Once your program is producing the expected behavior on both the FL processor and single-cycle processor simulators, you are ready to put the program into the memory which will actually be programmed on the FPGA. Use the +dump-bin command line option like this:

% cd ${HOME}/ece2300/groupXX/lab4-proc/build
% make proc-fl-sim
% ./proc-fl-sim +prog-num=2 +dump-bin

Then copy-and-paste the corresponding code into hw/ProcMem.v. Then verify that your single-cycle processor still produces the expected output when using this memory image.

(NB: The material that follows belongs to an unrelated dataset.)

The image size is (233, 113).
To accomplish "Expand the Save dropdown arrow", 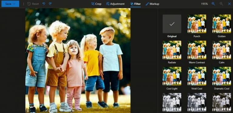I will click(x=15, y=4).
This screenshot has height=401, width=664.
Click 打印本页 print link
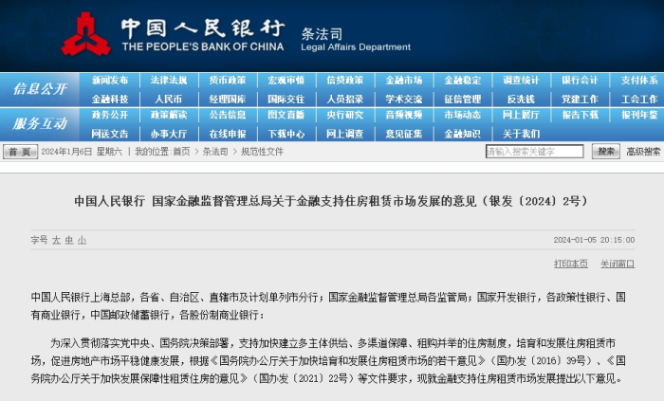571,264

% cd ${HOME}/ece2300/groupXX/lab4-proc/build
% make proc-scycle-sim
% ./proc-scycle-sim +prog-num=0 +in0-switches=00000 +in2-switches=00000

Lab Check-Off Task 7: Complex TinyRV1 Program Simulation

Show a TA your assembly program producing the expected output (based on your worksheet) as follows:

% cd ${HOME}/ece2300/groupXX/lab4-proc/build
% make proc-fl-sim
% make proc-scycle-sim
% ./proc-fl-sim     +prog-num=2 +in0-switches=00000 +in1-switches=00000
% ./proc-scycle-sim +prog-num=2 +in0-switches=00000 +in1-switches=00000
% ./proc-scycle-sim +prog-num=0 +in0-switches=00000 +in1-switches=00000

Then you must show the TA how the output changes when you modify the input switches using either +in0-switches and/or +in1-switches.

4.3. Synthesize, Analyze, and Configure Single-Cycle TinyRV1 Processor

Copy-and-paste your new program from ecelinux to the hw/ProcMem.v file on the lab workstation. Keep the same top-level design and timing constraints as before. Choose Processing > Start Compilation from the menu to synthesize your design. Confirm your design still meetings timing with the 80ns clock constraint.

Now we can configure the FPGA:

Choose Tools > Programmer from the menu
Click Hardware Setup
Currently selected hardware: USB-Blaster [USB-0]
Click Close
Click Start

You probably need to press the reset button on the FPGA board to start the execution of the assembly program. Confirm that the seven-segment displays show the exact same output as the simulation.

Lab Check-Off Task 8: Demonstrate TinyRV1 Processor Running Complex Program

First, show the TA the same simulation you did earlier on ecelinux like this:

% cd ${HOME}/ece2300/groupXX/lab4-proc/build
% make proc-scycle-sim
% ./proc-scycle-sim +prog-num=0 +in0-switches=00000 +in1-switches=00000

Then press the reset button the FPGA board to show the TA that your FPGA prototype produces the expected output. Then modify the input switches in simulation and also on the FPGA board and demonstrate that the FPGA prototype produces the same output as the simulation.

Lab Check-Off Task 9: Turn In FPGA Board

When you are finished with your demo, pack up your FPGA development board. Neatly put the board, power cable, and USB cable back in the box. Return the box to a TA who will then record the board number on your check-off sheet, initial the final check-off, and then collect your check-off sheet.